В Мавритании я наблюдал примеры еще более консервативного отношения к женщинам. Там женщины носят длинные белые платья и накидки, а их волосы скрыты под капюшоном или платками. Двадцать пять лет назад у моей матери не было ни малейшего шанса на официальной бирже труда. Но рядом всегда есть заблудшие души — я имею в виду людей, смеющихся над Священным Кораном, мужчин и женщин, которые поют, играют в азартные игры и предаются чувственным удовольствиям. Там всегда найдется место для молодой женщины, чьи моральные устои подточены голодом и отчаянием.
Когда я снова увидел ее в Алжире, внешность моей матери неприятно поразила меня. В своем воображении я рисовал ее респектабельной матроной, живущей в уютном окружении поклонников; Я не видел ее и не разговаривал с ней много лет, но предполагал, что ей удалось выбраться из бедности и унижений. Теперь же мне казалось, что она счастлива в своем нынешнем образе изможденной, крикливой старой шлюхи. Я провел битый час, пытаясь узнать от нее то, ради чего приехал, решая, как вести себя по отношению к ней, и стесняясь перед Халф-Хаджем. Она не желала, чтобы дети беспокоили ее. Мне казалось, она жалела, что не продала меня вместе с моим братом, Хусейном Абдул-Кахаром, так как не хотела, чтобы я после стольких лет еще раз возник на ее пути.
— Поверь мне, я не хотел тебя выслеживать. Я поступил так, потому что мне это было необходимо.
— Почему необходимо? — спросила она, откинувшись на спинку старого рваного дивана, в складках которого осела плесень и кошачья шерсть. Она налила себе еще стакан, забыв предложить вылить мне и Саиду.
— Для меня чрезвычайно важно, — сказал я и стал рассказывать ей о своей жизни в далеком городе, где я жил в бестолковой суете, пока Фридлендер Бей не избрал меня орудием своей воли.

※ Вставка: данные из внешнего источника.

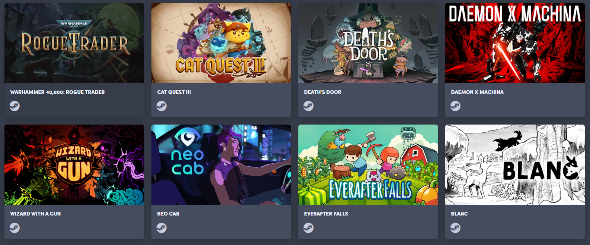
Task: Click the EVERAFTER FALLS title text
Action: point(326,214)
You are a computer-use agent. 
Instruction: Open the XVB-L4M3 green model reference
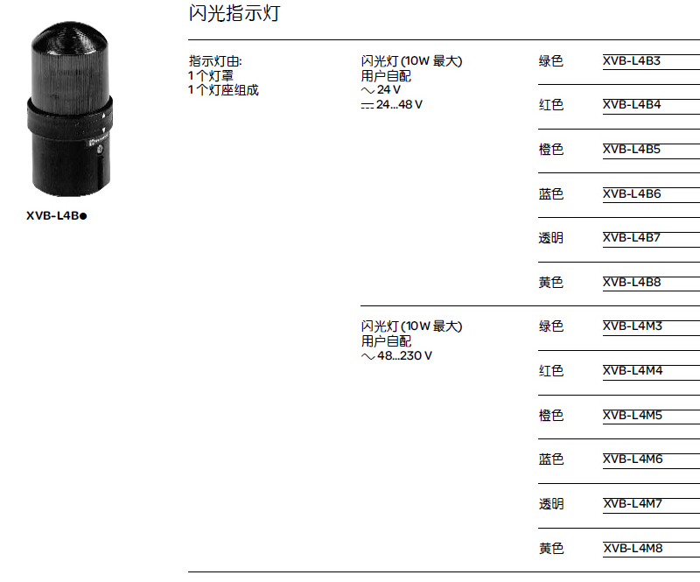(632, 326)
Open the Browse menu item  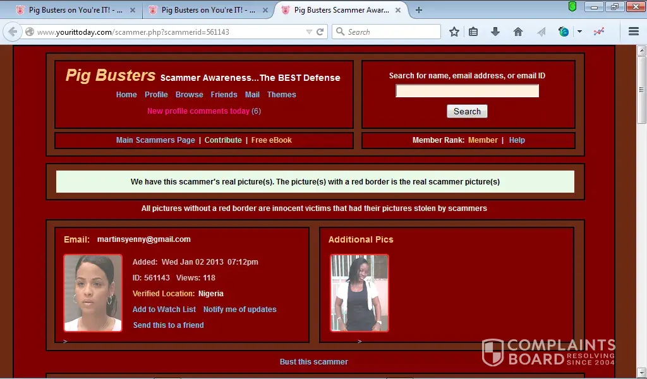coord(189,95)
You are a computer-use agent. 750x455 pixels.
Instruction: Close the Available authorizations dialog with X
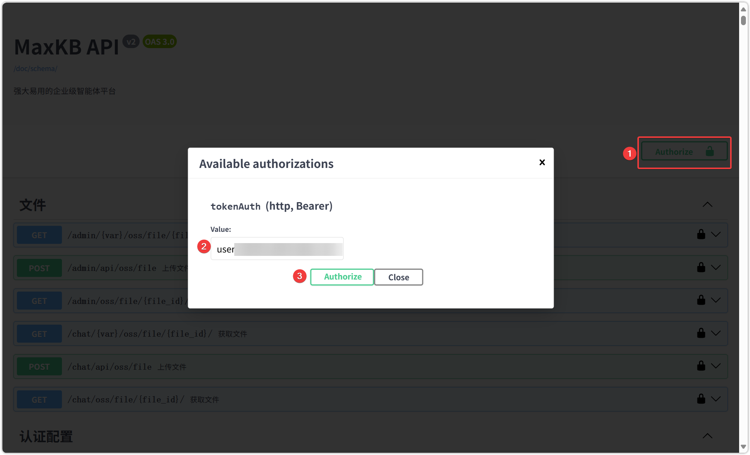[542, 162]
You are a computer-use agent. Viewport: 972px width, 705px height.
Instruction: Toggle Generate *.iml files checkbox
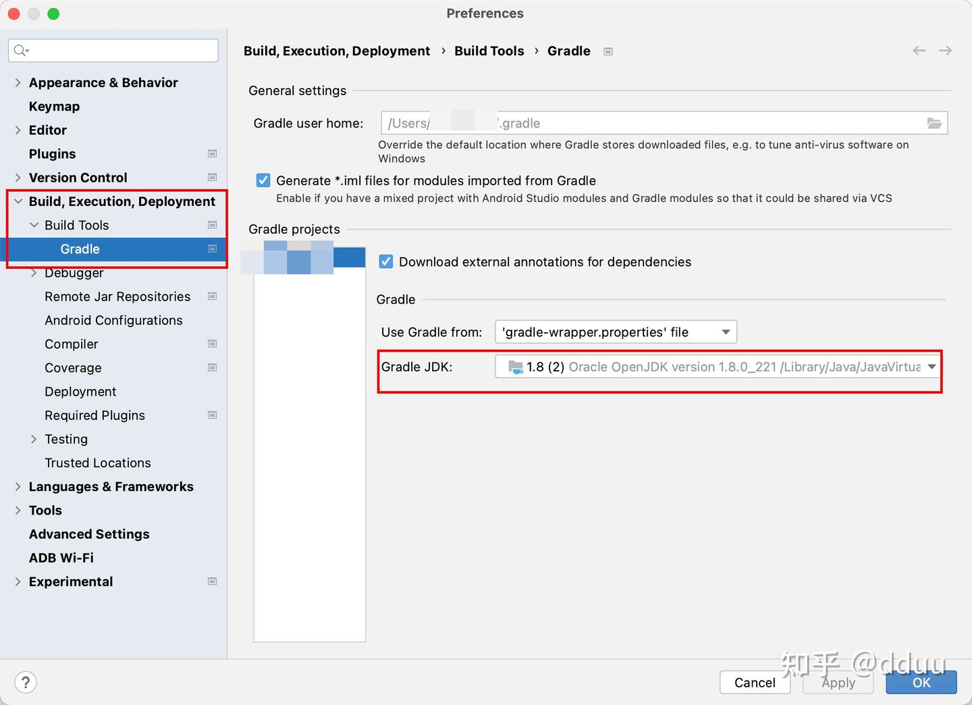(x=263, y=180)
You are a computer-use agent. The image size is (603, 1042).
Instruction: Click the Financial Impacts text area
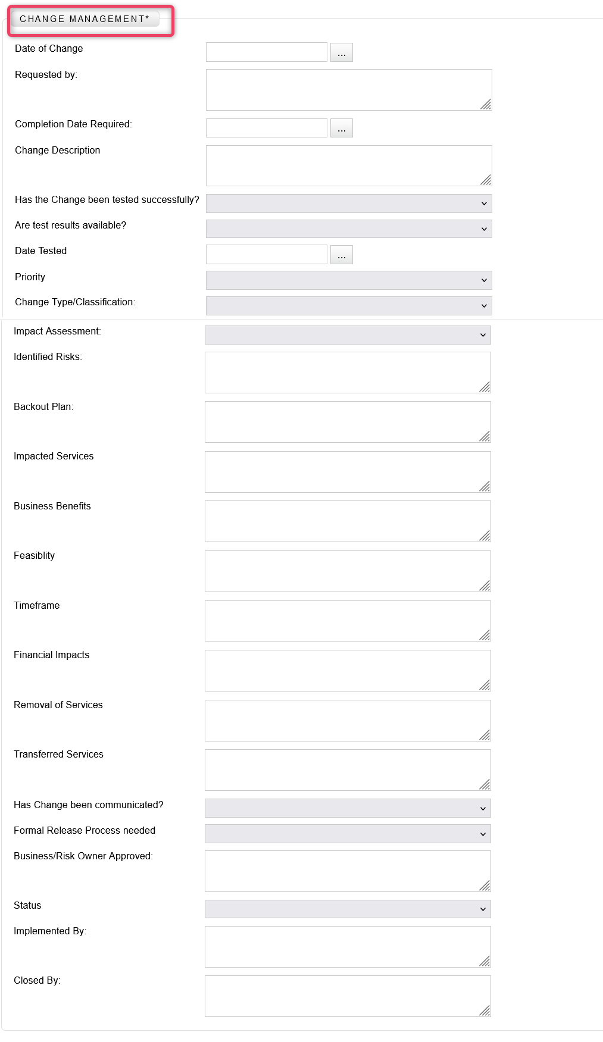[x=348, y=671]
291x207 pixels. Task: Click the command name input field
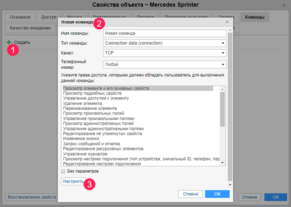pos(164,33)
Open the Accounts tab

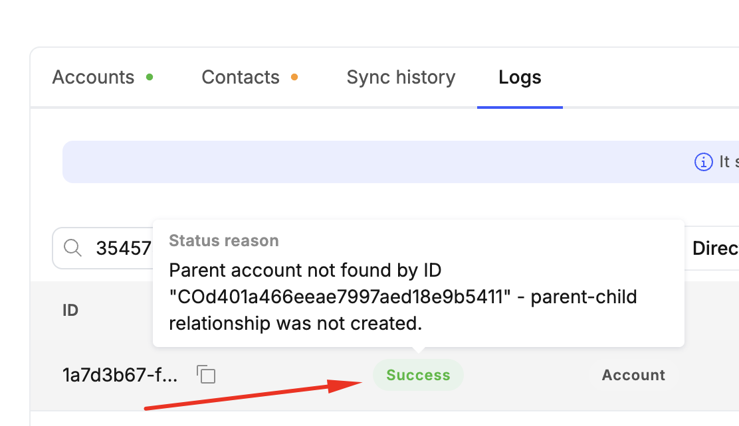93,78
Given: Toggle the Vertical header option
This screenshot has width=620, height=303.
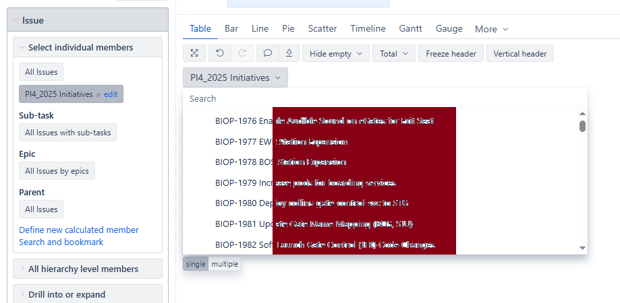Looking at the screenshot, I should coord(519,54).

— Ты сейчас живешь в городе? — спросила мать, и в голосе ее послышалась ностальгическая грусть, удивившая меня.
— Я снимал угол в Будайене, — ответил я, — но Фридлендер Бей поселил меня в своем дворце.
— Ты работаешь на него?
— У меня не было выбора. — Я пожал плечами. Мать понимающе кивнула. Меня удивило, что она знала Папочку.
— Для чего же ты приехал?
Объяснить это было непросто.
— Я хотел бы выяснить все об отце.
Она бросила угрюмый взгляд поверх стакана с виски.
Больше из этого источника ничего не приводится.